** Start **
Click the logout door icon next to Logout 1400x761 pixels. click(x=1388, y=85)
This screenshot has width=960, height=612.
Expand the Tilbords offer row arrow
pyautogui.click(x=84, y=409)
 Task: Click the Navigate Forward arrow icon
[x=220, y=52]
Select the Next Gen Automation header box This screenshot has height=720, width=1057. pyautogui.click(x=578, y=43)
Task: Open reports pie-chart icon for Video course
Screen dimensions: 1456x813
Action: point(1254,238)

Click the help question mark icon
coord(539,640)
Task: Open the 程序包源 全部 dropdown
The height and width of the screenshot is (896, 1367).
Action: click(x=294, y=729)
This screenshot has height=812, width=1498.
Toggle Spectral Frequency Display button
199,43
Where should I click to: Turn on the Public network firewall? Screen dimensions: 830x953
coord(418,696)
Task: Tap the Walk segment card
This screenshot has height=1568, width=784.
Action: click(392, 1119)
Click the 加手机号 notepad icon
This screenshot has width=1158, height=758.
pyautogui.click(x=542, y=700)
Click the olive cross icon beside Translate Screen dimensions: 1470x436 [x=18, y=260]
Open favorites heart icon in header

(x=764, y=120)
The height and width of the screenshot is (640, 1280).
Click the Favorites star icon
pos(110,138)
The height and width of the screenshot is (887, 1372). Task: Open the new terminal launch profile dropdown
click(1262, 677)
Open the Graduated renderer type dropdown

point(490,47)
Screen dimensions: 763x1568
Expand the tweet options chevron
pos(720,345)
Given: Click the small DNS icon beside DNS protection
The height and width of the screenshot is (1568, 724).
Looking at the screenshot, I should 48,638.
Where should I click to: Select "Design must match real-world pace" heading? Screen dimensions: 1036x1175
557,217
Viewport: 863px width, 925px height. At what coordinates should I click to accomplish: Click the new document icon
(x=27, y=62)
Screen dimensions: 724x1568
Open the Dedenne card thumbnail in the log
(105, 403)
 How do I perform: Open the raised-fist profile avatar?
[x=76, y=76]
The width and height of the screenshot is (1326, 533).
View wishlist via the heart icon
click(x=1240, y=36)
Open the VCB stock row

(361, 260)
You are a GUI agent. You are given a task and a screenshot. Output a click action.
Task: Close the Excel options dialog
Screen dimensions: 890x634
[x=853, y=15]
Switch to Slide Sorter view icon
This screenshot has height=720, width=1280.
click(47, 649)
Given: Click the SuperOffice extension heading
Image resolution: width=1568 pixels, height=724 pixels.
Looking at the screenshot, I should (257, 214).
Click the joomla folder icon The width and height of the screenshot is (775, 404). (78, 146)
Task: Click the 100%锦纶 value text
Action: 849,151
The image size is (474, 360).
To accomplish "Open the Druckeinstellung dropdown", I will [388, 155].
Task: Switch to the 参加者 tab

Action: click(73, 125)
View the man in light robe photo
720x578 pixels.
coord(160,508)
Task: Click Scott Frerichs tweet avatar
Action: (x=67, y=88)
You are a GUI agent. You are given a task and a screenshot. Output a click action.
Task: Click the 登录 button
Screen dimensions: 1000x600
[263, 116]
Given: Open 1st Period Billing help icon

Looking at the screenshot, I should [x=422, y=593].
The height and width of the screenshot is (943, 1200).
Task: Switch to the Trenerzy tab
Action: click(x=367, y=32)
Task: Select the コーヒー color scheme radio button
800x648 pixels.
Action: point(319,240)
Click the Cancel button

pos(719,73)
** End **
*Given request*: Convert all the lines of the records above into a JSON list of strings, one string for each line and blank lines omitted.

*Problem solution*:
[
  "Click the logout door icon next to Logout 1400x761 pixels. click(x=1388, y=85)",
  "This screenshot has width=960, height=612.",
  "Expand the Tilbords offer row arrow",
  "pyautogui.click(x=84, y=409)",
  " Task: Click the Navigate Forward arrow icon",
  "[x=220, y=52]",
  "Select the Next Gen Automation header box This screenshot has height=720, width=1057. pyautogui.click(x=578, y=43)",
  "Task: Open reports pie-chart icon for Video course",
  "Screen dimensions: 1456x813",
  "Action: point(1254,238)",
  "Click the help question mark icon",
  "coord(539,640)",
  "Task: Open the 程序包源 全部 dropdown",
  "The height and width of the screenshot is (896, 1367).",
  "Action: click(x=294, y=729)",
  "This screenshot has height=812, width=1498.",
  "Toggle Spectral Frequency Display button",
  "199,43",
  "Where should I click to: Turn on the Public network firewall? Screen dimensions: 830x953",
  "coord(418,696)",
  "Task: Tap the Walk segment card",
  "This screenshot has height=1568, width=784.",
  "Action: click(392, 1119)",
  "Click the 加手机号 notepad icon",
  "This screenshot has width=1158, height=758.",
  "pyautogui.click(x=542, y=700)",
  "Click the olive cross icon beside Translate Screen dimensions: 1470x436 [x=18, y=260]",
  "Open favorites heart icon in header",
  "(x=764, y=120)",
  "The height and width of the screenshot is (640, 1280).",
  "Click the Favorites star icon",
  "pos(110,138)",
  "The height and width of the screenshot is (887, 1372). Task: Open the new terminal launch profile dropdown",
  "click(1262, 677)",
  "Open the Graduated renderer type dropdown",
  "point(490,47)",
  "Screen dimensions: 763x1568",
  "Expand the tweet options chevron",
  "pos(720,345)",
  "Given: Click the small DNS icon beside DNS protection",
  "The height and width of the screenshot is (1568, 724).",
  "Looking at the screenshot, I should 48,638.",
  "Where should I click to: Select \"Design must match real-world pace\" heading? Screen dimensions: 1036x1175",
  "557,217",
  "Viewport: 863px width, 925px height. At what coordinates should I click to accomplish: Click the new document icon",
  "(x=27, y=62)",
  "Screen dimensions: 724x1568",
  "Open the Dedenne card thumbnail in the log",
  "(105, 403)",
  " How do I perform: Open the raised-fist profile avatar?",
  "[x=76, y=76]",
  "The width and height of the screenshot is (1326, 533).",
  "View wishlist via the heart icon",
  "click(x=1240, y=36)",
  "Open the VCB stock row",
  "(361, 260)",
  "You are a GUI agent. You are given a task and a screenshot. Output a click action.",
  "Task: Close the Excel options dialog",
  "Screen dimensions: 890x634",
  "[x=853, y=15]",
  "Switch to Slide Sorter view icon",
  "This screenshot has height=720, width=1280.",
  "click(47, 649)",
  "Given: Click the SuperOffice extension heading",
  "Image resolution: width=1568 pixels, height=724 pixels.",
  "Looking at the screenshot, I should (257, 214).",
  "Click the joomla folder icon The width and height of the screenshot is (775, 404). (78, 146)",
  "Task: Click the 100%锦纶 value text",
  "Action: 849,151",
  "The image size is (474, 360).",
  "To accomplish \"Open the Druckeinstellung dropdown\", I will [388, 155].",
  "Task: Switch to the 参加者 tab",
  "Action: click(73, 125)",
  "View the man in light robe photo",
  "720x578 pixels.",
  "coord(160,508)",
  "Task: Click Scott Frerichs tweet avatar",
  "Action: (x=67, y=88)",
  "You are a GUI agent. You are given a task and a screenshot. Output a click action.",
  "Task: Click the 登录 button",
  "Screen dimensions: 1000x600",
  "[263, 116]",
  "Given: Open 1st Period Billing help icon",
  "Looking at the screenshot, I should [x=422, y=593].",
  "The height and width of the screenshot is (943, 1200).",
  "Task: Switch to the Trenerzy tab",
  "Action: click(x=367, y=32)",
  "Task: Select the コーヒー color scheme radio button",
  "800x648 pixels.",
  "Action: point(319,240)",
  "Click the Cancel button",
  "pos(719,73)"
]